::: RECORDS SUPPLIED

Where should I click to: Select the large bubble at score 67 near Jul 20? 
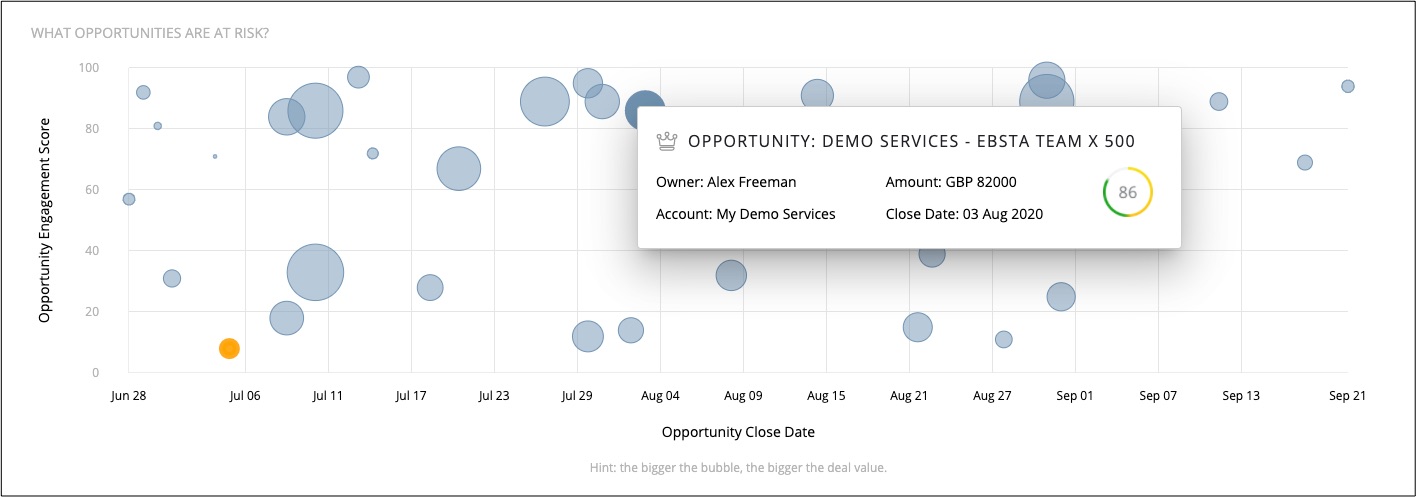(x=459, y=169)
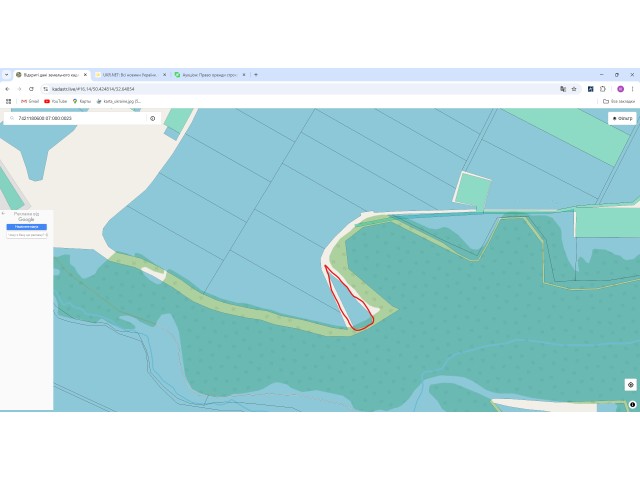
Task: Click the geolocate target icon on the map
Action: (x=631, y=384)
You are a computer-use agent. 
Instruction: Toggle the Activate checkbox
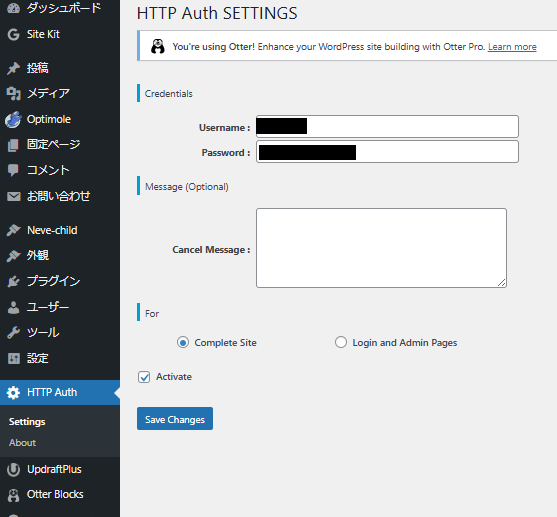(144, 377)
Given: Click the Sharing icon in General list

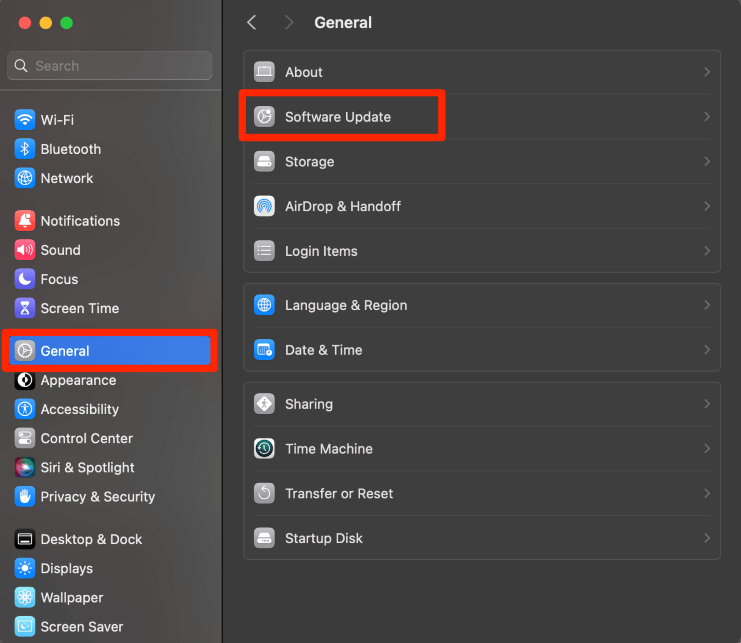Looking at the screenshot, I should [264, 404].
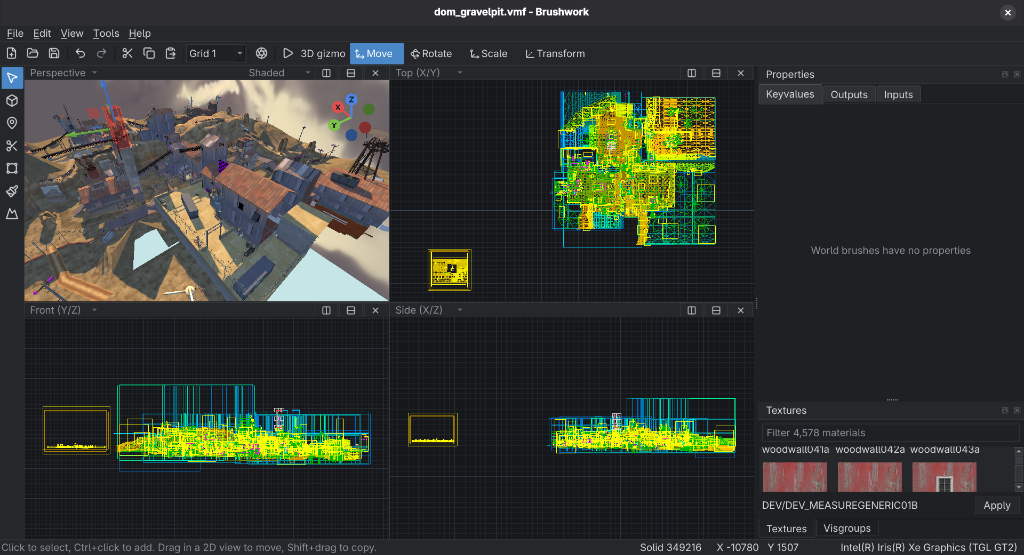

::::::

_YOUR OBJECTIVE:_
The required answer is every line from the one containing "Instruction: Toggle the Activate checkbox" through the last line of the entries, restated word for word and with no pictures.

_EXERCISE SOLUTION:_
Instruction: Toggle the Activate checkbox
(144, 377)
Given: Click the Sharing icon in General list

Looking at the screenshot, I should [264, 404].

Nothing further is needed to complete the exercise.